36. The method of claim 30, wherein the adjusting step is performed using a volume controllable passive attenuator.

37. The method of claim 30, wherein the adjusting step is performed using a single volume control device.

38. The method of claim 37, wherein the volume of the first audio signal increases and the volume of the second audio signal decreases when the volume control device is moved in one direction, and wherein the volume of the second audio signal increases and the volume of the first audio signal decreases when the volume control device is moved in another direction.

39. The method of claim 30, wherein the receiving step receives a first digital bitstream comprising a first audio signal and a second digital bitstream comprising a second audio signal, the method further comprising:

decoding the first digital bit stream; and

the second digital bit stream is decoded.

40. The method of claim 30, wherein the receiving step is performed using a single receiver.

41. The method of claim 40, wherein the receiving step receives a single digital bitstream comprising the first audio signal and the second audio signal, the method further comprising:

a single digital bit stream is decoded.

42. The method of claim 30, wherein the transmission received in the receiving step is a wireless transmission.

43. The method of claim 30, wherein the personal listening device is at least one of a stereo headset, a mono headset, a hearing aid, and an assistive listening device.

44. The method of claim 30 wherein the personal listening device is a body-worn receiver that provides the combined audio signal to one or more electro-acoustic transducers.

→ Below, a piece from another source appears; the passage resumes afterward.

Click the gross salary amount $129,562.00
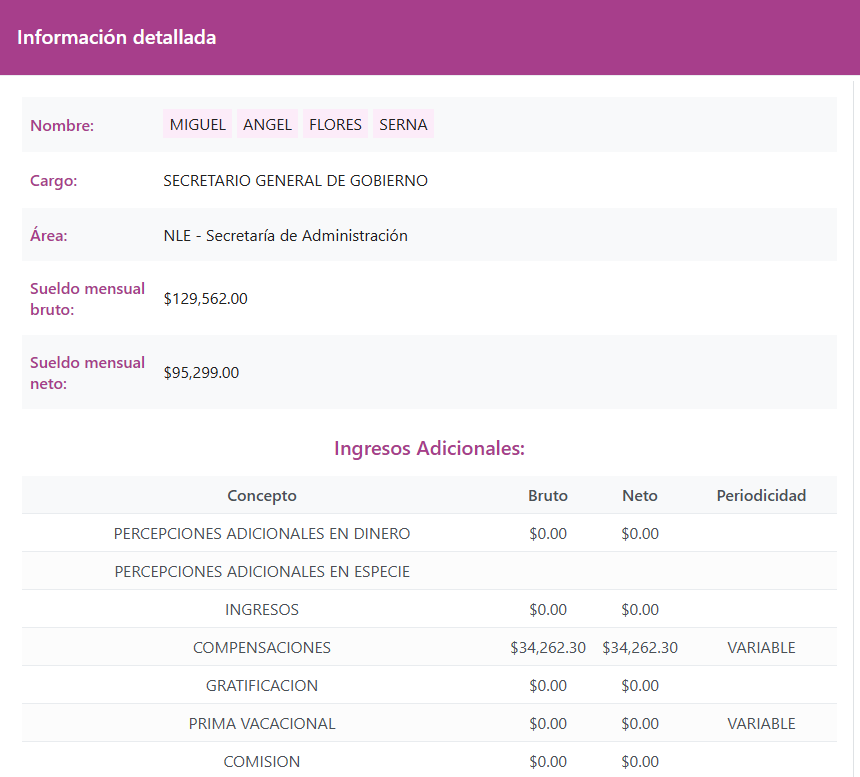The height and width of the screenshot is (777, 860). [x=205, y=298]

45. The method of claim 30, further comprising enhancing the combined audio signal by using at least one of a waveguide and an amplifier.

46. The method as in claim 30, further comprising:

calculating a ratio of a volume of the first audio signal to a volume of the second audio signal; and

the ratio of the first audio signal volume to the second audio signal volume is automatically adjusted and maintained.

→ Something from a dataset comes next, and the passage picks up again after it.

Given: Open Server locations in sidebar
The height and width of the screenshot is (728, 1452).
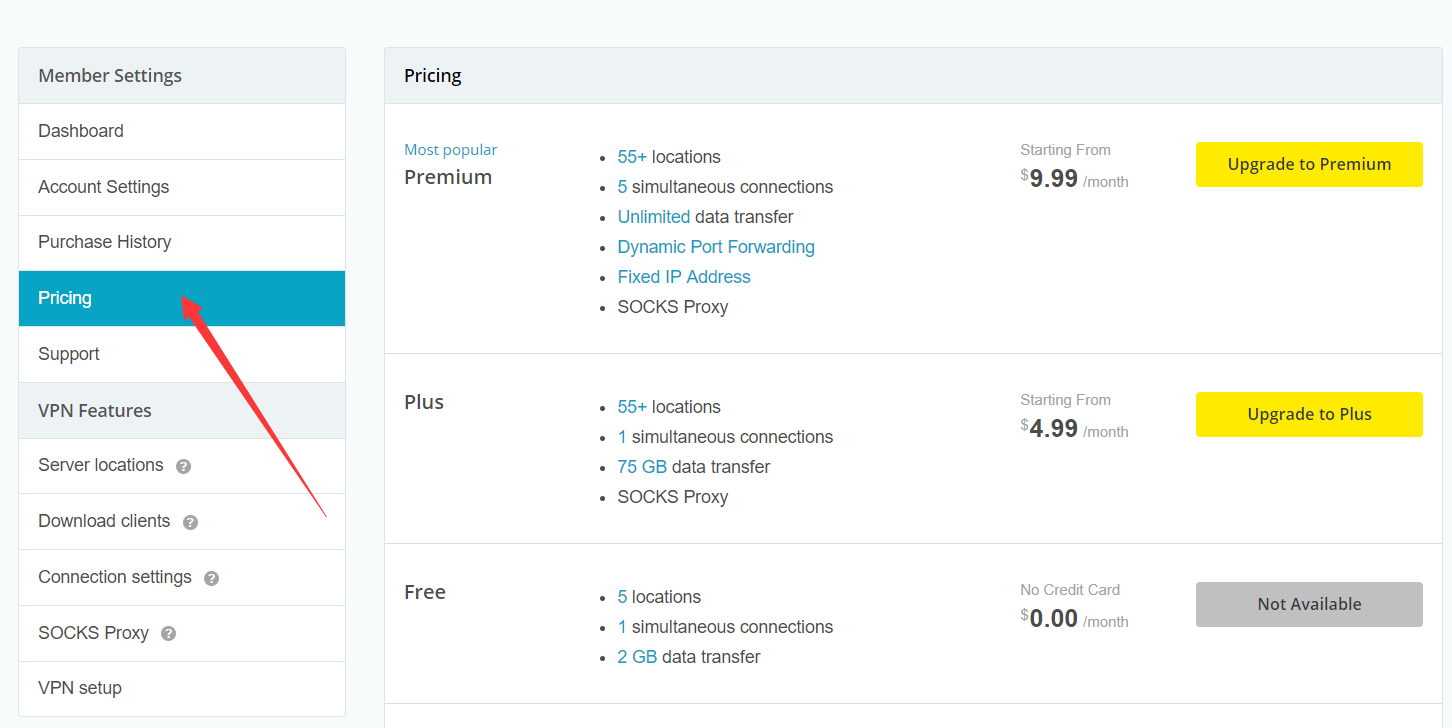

47. A method as in claim 46, wherein the step of calculating calculates the standard deviation of the audio signal over a finite time interval.

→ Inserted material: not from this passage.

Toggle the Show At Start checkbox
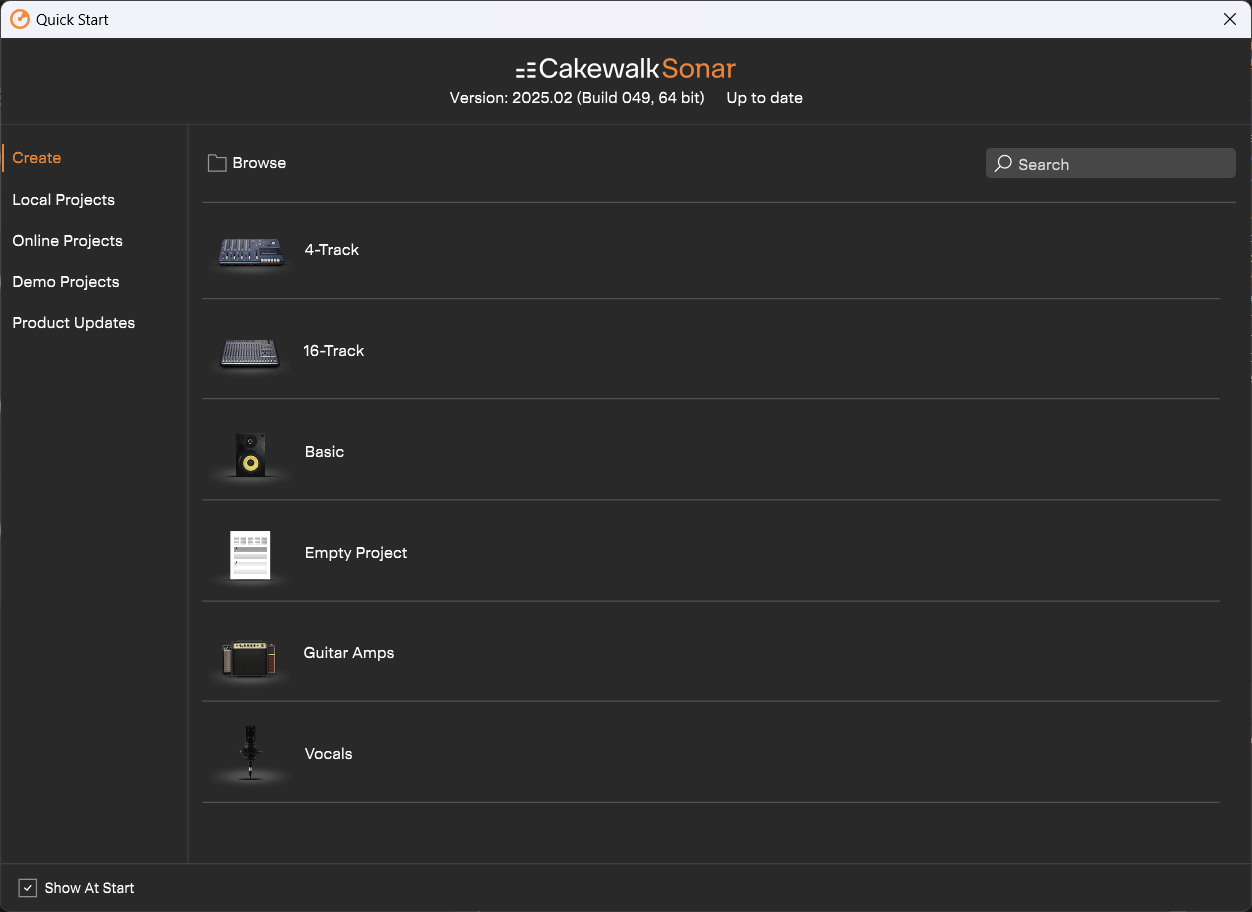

48. A method as in claim 46, further comprising storing the ratio in a memory for use by the audio signal combining device.

49. The method of claim 46, wherein the adjusting step is performed by a user via a graphical user interface.

50. A method as in claim 46, wherein the adjusting step is performed using a single user-controllable volume adjustment device that is used to adjust the volume of the combined audio signals throughout such that movement of the single user-controllable volume adjustment device in a first direction will increase the volume of the first audio signal level and decrease the volume of the second audio signal level, and movement in a second direction will increase the volume of the second audio signal level and decrease the volume of the first audio signal level.

51. A method as in claim 30, wherein the respective audio portions of the movie are stored as the first audio signal and the second audio signal.

52. The method of claim 30, wherein the adjusting step is performed using at least one of computer software and hardware.

53. The method of claim 30, wherein the personal listening device is at least one of a cellular telephone, a wireless communication device, a body worn computer, a personal data assistant, a personal audio playback device, a television, and a DVD player.

54. The method of claim 30, further comprising adjusting the volume of the combined audio signal.

55. The method of claim 54 wherein the conditioning of the combined audio signal includes using a user controllable switch that instantly effects mixing of the first audio signal with the original version of the second audio signal.

56. A method as in claim 54, wherein the conditioning of the combined audio signal comprises converting the combined audio signal into an audio signal having a predetermined number of channels of spatial information.

57. The method of claim 56, wherein the transforming step transforms an audio signal having a combination of left, center, right surround, and left surround spatial information channels into a signal having only left and right spatial information channels.

58. The method of claim 30, wherein the second audio signal comprises at least a portion of the first audio signal.